■ **Passage for review**
+-------+

1 in 6 Chicago third graders can read at level, signaling dismal futures
Few Chicago third-grade students can read at grade level. Even fewer low income and minority students are at grade level in reading. Research shows this is a warning sign for Chicago students’ academic success and subsequent earning potential.
About one-sixth of all third-grade students in Chicago Public Schools can read at grade level. For low-income and minority students, the share of proficient readers is even lower.
A student’s “academic success, as defined by high school graduation, can be predicted with reasonable accuracy by knowing someone’s reading skill at the end of third grade,” according to the National Research Council.
By this measure, the outlook for Chicago third-grade students is grim. Even more troubling is the outlook for Chicago students from low-income and minority families.
What’s at stake isn’t just poor grades on report cards in third grade, but what that lack of reading proficiency means for the future. Research shows the poor reading proficiency plaguing Chicago’s children threatens to condemn them to poverty later in life – and the price will be paid not just by them, but by society at large.
Third-grade literacy in Chicago
In CPS in 2022, just 17.3% of students could read at grade level by the end of third grade. Only 6% of the 457 Chicago schools for which the Illinois State Board of Education recorded proficiency rates among third graders had at least half of third grade students reading at grade level. There were 82 schools in which no third-grade students were proficient at reading.
The statistics are even worse among low-income students.
Just 10.6% of low-income third-grade students in Chicago were reading at proficiency. In 91 schools, not a single low-income, third-grade student could read at grade level. Only six schools had at least half of the low-income third grade students reading at grade level.
Minority students are likewise struggling to read at grade level in CPS. Just 9.5% of Black third-grade students could read at grade level in 2022. In 30% of the 253 schools with proficiency for Black third-grade students, no Black third-grade students could read at grade level.
Districtwide, just 13.3% of Hispanic or Latino third-grade students could read at grade level. In 24 of the 221 schools with data, no Hispanic or Latino third graders could read at grade level in 2022, and only 12 schools had at least half reading at grade level.
Third grade literacy as a predictor of academic success
A report by the Annie E. Casey Foundation warns about the negative effects of a student’s inability to read effectively by the end of third grade.
The research shows a student’s likelihood to graduate high school can be predicted with reasonable accuracy by their reading skill at the end of third grade. By the beginning of fourth grade, students transition from learning to read to reading to learn. According to the Children’s Reading Foundation, if a student struggles to read at grade level by this critical point, up to half of the printed fourth-grade curriculum is incomprehensible.
The authors warn that “if we don’t get dramatically more children on track as proficient readers, the United States will lose a growing and essential proportion of its human capital to poverty, and the price will be paid not only by individual children and families, but by this entire country.”

+-------+

■ **Problem details**
Please copy out the article on Chicago third-grade reading word for word, beginning at the words "About one-sixth of" and stopping after "society at large.".

(Dataset excerpts)

+-------+

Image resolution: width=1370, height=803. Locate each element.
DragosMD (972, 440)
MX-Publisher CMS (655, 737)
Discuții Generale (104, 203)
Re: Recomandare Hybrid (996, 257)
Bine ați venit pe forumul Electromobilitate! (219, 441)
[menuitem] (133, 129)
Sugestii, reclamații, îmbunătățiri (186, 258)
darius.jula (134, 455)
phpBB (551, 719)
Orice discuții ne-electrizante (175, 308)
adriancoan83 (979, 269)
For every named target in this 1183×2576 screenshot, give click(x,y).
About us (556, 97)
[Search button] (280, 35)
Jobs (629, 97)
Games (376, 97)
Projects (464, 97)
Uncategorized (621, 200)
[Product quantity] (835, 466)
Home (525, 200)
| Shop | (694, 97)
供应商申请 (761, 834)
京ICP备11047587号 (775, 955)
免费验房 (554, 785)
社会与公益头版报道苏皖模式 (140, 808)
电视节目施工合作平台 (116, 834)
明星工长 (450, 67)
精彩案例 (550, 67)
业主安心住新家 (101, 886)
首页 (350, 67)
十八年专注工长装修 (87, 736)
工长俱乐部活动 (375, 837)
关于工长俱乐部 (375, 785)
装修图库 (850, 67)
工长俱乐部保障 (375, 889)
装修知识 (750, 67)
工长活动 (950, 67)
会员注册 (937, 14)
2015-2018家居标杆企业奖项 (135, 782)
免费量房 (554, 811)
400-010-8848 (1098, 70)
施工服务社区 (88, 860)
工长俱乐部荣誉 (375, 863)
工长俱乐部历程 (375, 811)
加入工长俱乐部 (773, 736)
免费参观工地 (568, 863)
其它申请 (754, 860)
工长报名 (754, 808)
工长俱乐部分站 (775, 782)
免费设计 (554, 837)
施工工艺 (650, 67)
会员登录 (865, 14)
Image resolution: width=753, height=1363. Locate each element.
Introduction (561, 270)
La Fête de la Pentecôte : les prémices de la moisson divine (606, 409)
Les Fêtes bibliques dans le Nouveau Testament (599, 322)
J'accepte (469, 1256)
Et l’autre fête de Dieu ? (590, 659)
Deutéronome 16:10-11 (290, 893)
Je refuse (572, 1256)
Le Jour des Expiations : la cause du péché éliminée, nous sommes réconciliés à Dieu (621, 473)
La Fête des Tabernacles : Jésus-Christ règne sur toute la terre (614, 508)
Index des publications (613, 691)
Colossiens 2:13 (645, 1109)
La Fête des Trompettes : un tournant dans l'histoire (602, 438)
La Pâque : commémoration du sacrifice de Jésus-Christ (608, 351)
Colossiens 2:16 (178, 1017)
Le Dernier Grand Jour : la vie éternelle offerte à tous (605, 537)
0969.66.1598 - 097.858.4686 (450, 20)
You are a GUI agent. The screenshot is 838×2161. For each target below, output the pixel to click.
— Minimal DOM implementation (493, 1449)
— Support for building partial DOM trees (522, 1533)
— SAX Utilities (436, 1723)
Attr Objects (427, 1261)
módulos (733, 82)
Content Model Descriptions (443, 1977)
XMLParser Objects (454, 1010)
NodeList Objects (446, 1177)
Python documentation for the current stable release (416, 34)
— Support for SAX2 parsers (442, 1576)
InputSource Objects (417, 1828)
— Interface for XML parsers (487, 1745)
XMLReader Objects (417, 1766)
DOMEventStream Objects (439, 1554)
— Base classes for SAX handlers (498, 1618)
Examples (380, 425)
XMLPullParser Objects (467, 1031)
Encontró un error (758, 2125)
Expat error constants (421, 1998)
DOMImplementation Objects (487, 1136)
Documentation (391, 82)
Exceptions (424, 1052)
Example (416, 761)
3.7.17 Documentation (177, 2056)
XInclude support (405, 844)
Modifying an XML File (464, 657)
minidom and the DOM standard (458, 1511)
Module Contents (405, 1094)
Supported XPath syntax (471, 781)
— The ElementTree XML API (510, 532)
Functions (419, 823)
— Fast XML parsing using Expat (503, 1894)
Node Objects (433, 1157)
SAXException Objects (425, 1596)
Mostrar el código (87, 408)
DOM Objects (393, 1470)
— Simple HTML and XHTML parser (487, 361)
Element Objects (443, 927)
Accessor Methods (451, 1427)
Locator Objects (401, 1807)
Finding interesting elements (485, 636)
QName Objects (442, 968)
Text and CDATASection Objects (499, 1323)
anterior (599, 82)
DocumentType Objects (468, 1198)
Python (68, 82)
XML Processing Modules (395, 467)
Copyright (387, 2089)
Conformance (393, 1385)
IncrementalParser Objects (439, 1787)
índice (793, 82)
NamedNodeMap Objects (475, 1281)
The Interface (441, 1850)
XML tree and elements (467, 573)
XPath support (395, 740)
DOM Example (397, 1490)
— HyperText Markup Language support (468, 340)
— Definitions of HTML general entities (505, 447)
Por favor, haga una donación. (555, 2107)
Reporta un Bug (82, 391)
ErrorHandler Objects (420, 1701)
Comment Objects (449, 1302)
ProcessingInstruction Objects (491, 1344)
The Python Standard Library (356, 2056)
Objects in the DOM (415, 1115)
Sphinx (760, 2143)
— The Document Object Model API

+-------+

■ **Answer space**
About one-sixth of all third-grade students in Chicago Public Schools can read at grade level. For low-income and minority students, the share of proficient readers is even lower.
A student’s “academic success, as defined by high school graduation, can be predicted with reasonable accuracy by knowing someone’s reading skill at the end of third grade,” according to the National Research Council.
By this measure, the outlook for Chicago third-grade students is grim. Even more troubling is the outlook for Chicago students from low-income and minority families.
What’s at stake isn’t just poor grades on report cards in third grade, but what that lack of reading proficiency means for the future. Research shows the poor reading proficiency plaguing Chicago’s children threatens to condemn them to poverty later in life – and the price will be paid not just by them, but by society at large.